3. Die in § 2 Abs 8 S 1 BEEG geregelte Beschränkung der Abzugsfähigkeit von Versicherungsbeiträgen selbstständig Erwerbstätiger auf Pflichtbeiträge zur gesetzlichen Sozialversicherung, die unmittelbar aufgrund dieser Erwerbstätigkeit geleistet werden, verstößt nach Überzeugung des erkennenden Senats nicht gegen Art 3 Abs 1 GG. Soweit die Klägerin hierin eine ungerechtfertigte Benachteiligung der Selbstständigen gegenüber den abhängig Beschäftigten sieht, verkennt sie, dass auch bei Erwerbstätigen, die ein Einkommen aus nichtselbstständiger Arbeit haben, bei der Ermittlung des für die Höhe des Elterngeld maßgeblichen Einkommens nach § 2 Abs 7 S 1 BEEG nur "die aufgrund dieser Erwerbstätigkeit geleisteten Pflichtbeiträge zur Sozialversicherung in Höhe des gesetzlichen Anteils der beschäftigten Person" abzugsfähig sind. Mit der beschränkten Abzugsfähigkeit der Beiträge zur Sozialversicherung wollte der Gesetzgeber die Einkommen der selbstständig Erwerbstätigen mit den Einkommen aus nichtselbstständiger Arbeit gleich behandeln (vgl BT-Drucks 16/2785 S 37 f). Nur diejenigen, die unmittelbar aufgrund der Erwerbstätigkeit Pflichtbeiträge zur Sozialversicherung zu zahlen haben, sollten diese bei der Ermittlung des für die Höhe des Elterngeldes maßgeblichen (Netto-)Einkommens abziehen können. Nur dann ist - so die Ausführungen in den Gesetzesmaterialien - bei der aufgrund der großen Zahl möglicher Einzelfallkonstellationen gebotenen typisierenden Betrachtung sichergestellt, dass nur solche Aufwendungen abgezogen werden, die bei einer im Bezugszeitraum des Elterngeldes unterbrochenen oder eingeschränkten Tätigkeit entfallen oder reduziert sind (vgl BT-Drucks aaO S 38; dazu auch Becker in Buchner/Becker, MuSchG/BEEG, 8. Aufl 2008, § 2 BEEG RdNr 32 f, 42 f; Fuchsloch/Scheiwe, Leitfaden Elterngeld, 2007, RdNr 172, 186; Pauli in Hambüchen, BEEG/EStG/BKGG, § 2 BEEG RdNr 26, 28, Stand 11/09; Jaritz in Roos/Bieresborn, MuschG, § 2 BEEG RdNr 98, 100, 109, Stand September 2011).
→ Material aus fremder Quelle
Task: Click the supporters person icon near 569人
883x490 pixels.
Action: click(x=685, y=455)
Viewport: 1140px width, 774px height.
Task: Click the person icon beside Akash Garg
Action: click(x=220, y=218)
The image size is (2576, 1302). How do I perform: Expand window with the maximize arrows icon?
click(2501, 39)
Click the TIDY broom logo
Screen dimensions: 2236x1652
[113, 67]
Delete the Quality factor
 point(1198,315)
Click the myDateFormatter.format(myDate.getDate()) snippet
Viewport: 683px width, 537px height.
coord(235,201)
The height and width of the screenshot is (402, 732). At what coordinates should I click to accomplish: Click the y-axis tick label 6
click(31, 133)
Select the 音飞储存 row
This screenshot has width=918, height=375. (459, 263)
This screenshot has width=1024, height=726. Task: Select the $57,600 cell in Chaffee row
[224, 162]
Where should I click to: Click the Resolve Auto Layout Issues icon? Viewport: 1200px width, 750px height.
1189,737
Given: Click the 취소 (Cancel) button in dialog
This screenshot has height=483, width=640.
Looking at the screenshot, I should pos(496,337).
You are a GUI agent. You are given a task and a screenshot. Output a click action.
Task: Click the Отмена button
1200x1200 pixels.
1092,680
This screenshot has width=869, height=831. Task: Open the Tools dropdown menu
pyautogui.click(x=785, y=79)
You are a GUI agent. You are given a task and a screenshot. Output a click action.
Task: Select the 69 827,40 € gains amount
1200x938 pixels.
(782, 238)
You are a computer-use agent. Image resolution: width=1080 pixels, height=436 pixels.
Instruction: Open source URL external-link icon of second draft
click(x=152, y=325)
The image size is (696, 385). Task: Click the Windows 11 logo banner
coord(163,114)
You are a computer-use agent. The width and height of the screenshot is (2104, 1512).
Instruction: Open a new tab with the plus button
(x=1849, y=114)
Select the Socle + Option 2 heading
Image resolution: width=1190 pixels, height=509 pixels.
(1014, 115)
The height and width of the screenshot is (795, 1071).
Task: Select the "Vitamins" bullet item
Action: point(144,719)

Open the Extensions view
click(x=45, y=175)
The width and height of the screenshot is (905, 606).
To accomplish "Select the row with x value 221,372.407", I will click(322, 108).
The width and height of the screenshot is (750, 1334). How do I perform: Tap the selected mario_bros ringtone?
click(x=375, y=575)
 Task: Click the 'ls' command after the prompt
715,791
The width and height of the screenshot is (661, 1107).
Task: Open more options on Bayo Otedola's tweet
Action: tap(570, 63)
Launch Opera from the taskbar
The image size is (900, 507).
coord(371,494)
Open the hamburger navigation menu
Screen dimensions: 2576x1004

Auch die Gleichbehandlung von Beitr ägen zur freiwilligen Krankenversicherung und zur privaten Krankenversicherung ist von Verfassungs wegen nicht zu beanstanden. Zwar werden erstere nach der wirtschaftlichen Leistungsfähigkeit des freiwilligen Mitglieds und letztere nach dem versicherten Risiko berechnet. Diesen Unterschied musste der Gesetzgeber jedoch nicht zum Anlass für eine differenzierte Regelung nehmen. Vielmehr durfte er die Abzugsfähigkeit von Beiträgen davon abhängig machen, dass diese unmittelbar aufgrund der betreffenden Erwerbstätigkeit geleistet werden. Diese Voraussetzung erfüllen beide Arten von Krankenversicherungsbeiträgen nicht.
4. Die Kostenentscheidung beruht auf § 193 SGG.